◆ INPUT MATERIAL:
= Beginning of Section =

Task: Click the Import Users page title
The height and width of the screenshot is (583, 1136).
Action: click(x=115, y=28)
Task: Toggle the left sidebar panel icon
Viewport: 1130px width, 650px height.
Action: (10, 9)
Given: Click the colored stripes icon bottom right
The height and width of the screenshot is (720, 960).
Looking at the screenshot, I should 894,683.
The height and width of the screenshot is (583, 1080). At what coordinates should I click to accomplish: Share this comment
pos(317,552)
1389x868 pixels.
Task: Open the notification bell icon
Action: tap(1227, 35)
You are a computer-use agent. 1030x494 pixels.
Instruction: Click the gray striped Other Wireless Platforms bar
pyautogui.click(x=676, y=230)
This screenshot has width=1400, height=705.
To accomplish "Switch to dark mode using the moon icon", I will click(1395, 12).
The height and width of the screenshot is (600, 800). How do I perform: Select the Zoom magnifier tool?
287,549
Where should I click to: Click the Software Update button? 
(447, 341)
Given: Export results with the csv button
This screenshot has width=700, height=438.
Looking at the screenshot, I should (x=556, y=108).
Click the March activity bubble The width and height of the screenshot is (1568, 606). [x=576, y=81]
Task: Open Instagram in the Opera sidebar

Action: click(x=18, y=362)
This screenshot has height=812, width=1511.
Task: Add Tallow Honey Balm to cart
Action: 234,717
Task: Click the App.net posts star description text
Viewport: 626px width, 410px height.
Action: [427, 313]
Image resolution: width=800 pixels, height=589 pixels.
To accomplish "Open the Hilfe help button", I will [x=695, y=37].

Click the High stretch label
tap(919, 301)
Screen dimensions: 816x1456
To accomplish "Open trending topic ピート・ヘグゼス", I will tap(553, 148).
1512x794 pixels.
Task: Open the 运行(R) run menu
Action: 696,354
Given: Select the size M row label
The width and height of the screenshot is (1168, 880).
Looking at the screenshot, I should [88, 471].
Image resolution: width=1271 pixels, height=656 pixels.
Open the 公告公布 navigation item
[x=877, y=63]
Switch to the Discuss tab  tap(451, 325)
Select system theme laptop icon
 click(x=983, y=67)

= End of Section =

Render the whole set of entries again, exactly as given.

◆ TASK ANSWER:
Task: Click the Import Users page title
The height and width of the screenshot is (583, 1136).
Action: click(x=115, y=28)
Task: Toggle the left sidebar panel icon
Viewport: 1130px width, 650px height.
Action: (10, 9)
Given: Click the colored stripes icon bottom right
The height and width of the screenshot is (720, 960).
Looking at the screenshot, I should 894,683.
The height and width of the screenshot is (583, 1080). At what coordinates should I click to accomplish: Share this comment
pos(317,552)
1389x868 pixels.
Task: Open the notification bell icon
Action: tap(1227, 35)
You are a computer-use agent. 1030x494 pixels.
Instruction: Click the gray striped Other Wireless Platforms bar
pyautogui.click(x=676, y=230)
This screenshot has width=1400, height=705.
To accomplish "Switch to dark mode using the moon icon", I will click(1395, 12).
The height and width of the screenshot is (600, 800). How do I perform: Select the Zoom magnifier tool?
287,549
Where should I click to: Click the Software Update button? 
(447, 341)
Given: Export results with the csv button
This screenshot has width=700, height=438.
Looking at the screenshot, I should (x=556, y=108).
Click the March activity bubble The width and height of the screenshot is (1568, 606). [x=576, y=81]
Task: Open Instagram in the Opera sidebar

Action: click(x=18, y=362)
This screenshot has height=812, width=1511.
Task: Add Tallow Honey Balm to cart
Action: 234,717
Task: Click the App.net posts star description text
Viewport: 626px width, 410px height.
Action: [427, 313]
Image resolution: width=800 pixels, height=589 pixels.
To accomplish "Open the Hilfe help button", I will [x=695, y=37].

Click the High stretch label
tap(919, 301)
Screen dimensions: 816x1456
To accomplish "Open trending topic ピート・ヘグゼス", I will tap(553, 148).
1512x794 pixels.
Task: Open the 运行(R) run menu
Action: 696,354
Given: Select the size M row label
The width and height of the screenshot is (1168, 880).
Looking at the screenshot, I should [88, 471].
Image resolution: width=1271 pixels, height=656 pixels.
Open the 公告公布 navigation item
[x=877, y=63]
Switch to the Discuss tab  tap(451, 325)
Select system theme laptop icon
 click(x=983, y=67)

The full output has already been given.